Despite living in Tokyo for the last five years, I have managed to get back to the United States about two to three times a year to visit friends, family, and keep connected with the artist communities that I had while living in the U.S.  Also, the vast array of technology and social media available to keep in touch with people has made Tokyo seem not so far away from home.

I highly recommend coming to Japan for a visit, Michael!  My first visit was absolutely unforgettable.  Friends who have come to visit Japan for the first time have a similar experience of awe and amazement.  I get envious of the looks in their eyes when they see things in Tokyo and Japan for the first time!  And you don't need to speak Japanese to enjoy Japan!

MICHAEL: Finally Arthur, What's the point of art?  Why should people care about art?  Shouldn't we have been talking about fighting hunger or world peace instead?

ARTHUR: Yes, the $64,000 question.  Not an easy final question, Michael! 

I think the point of art and artists are to provide people with ways to see the world from new perspectives.  The creative arts give artists the chance to express their ideas in ways that may not easily fit into other categories like business or science.  People should care about art because it gives them an opportunity to see how another individual sees the world in a way that does not necessarily need words or explanation.  It also gives people a chance to see things from a perspective that they would not necessarily come across in their daily lives. 

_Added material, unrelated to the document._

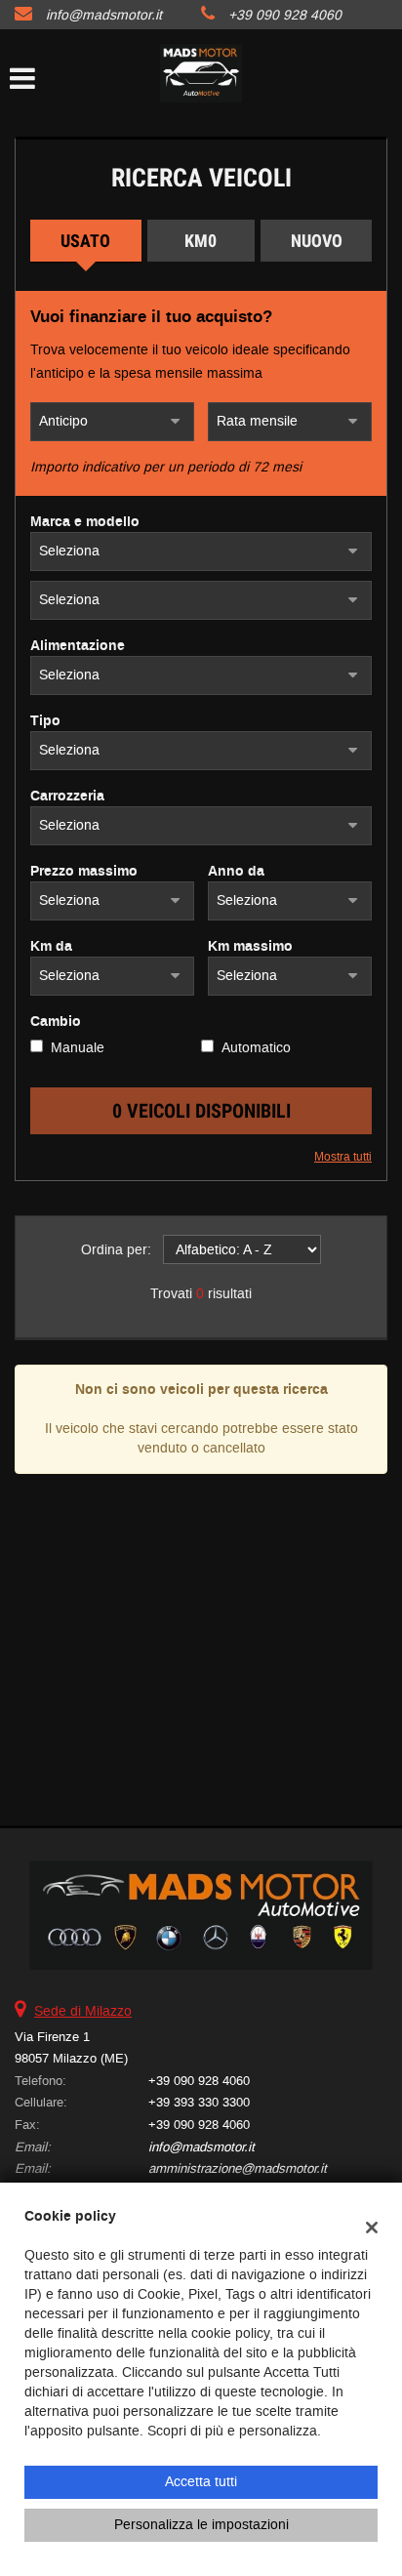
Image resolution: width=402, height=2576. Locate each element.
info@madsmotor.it (104, 15)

For a long time, the creative arts have been seen as separate from other disciplines.  However, there is more and more crosstalk between the arts and other disciplines.  New concepts are born from contemporary artists and some of these ideas resonate with other disciplines and then get incorporated into those fields.  The intersection of science and art has become more prevalent in recent years with artists collaborating with scientists and engineers.  You also see articles about how to harness your creativity in the business world based on ideas from the creative arts.   If an artist chooses to do so, the creative arts can address hunger, world peace, and other social issues.  For example, Rick Lowe recently received a MacArthur Foundation "Genius" Grant and his work with the Project Row Houses have served to revitalize and preserve the Third Ward in Houston.  The impact may not necessarily be as direct, but I believe that the creative arts can foster discussions and move us in the right direction in regards to these issues.

MICHAEL: Thanks Arthur.  Very cool chat.  

ARTHUR:  Thank you, Michael.  And thank you for such insightful questions.  It was great chatting with you.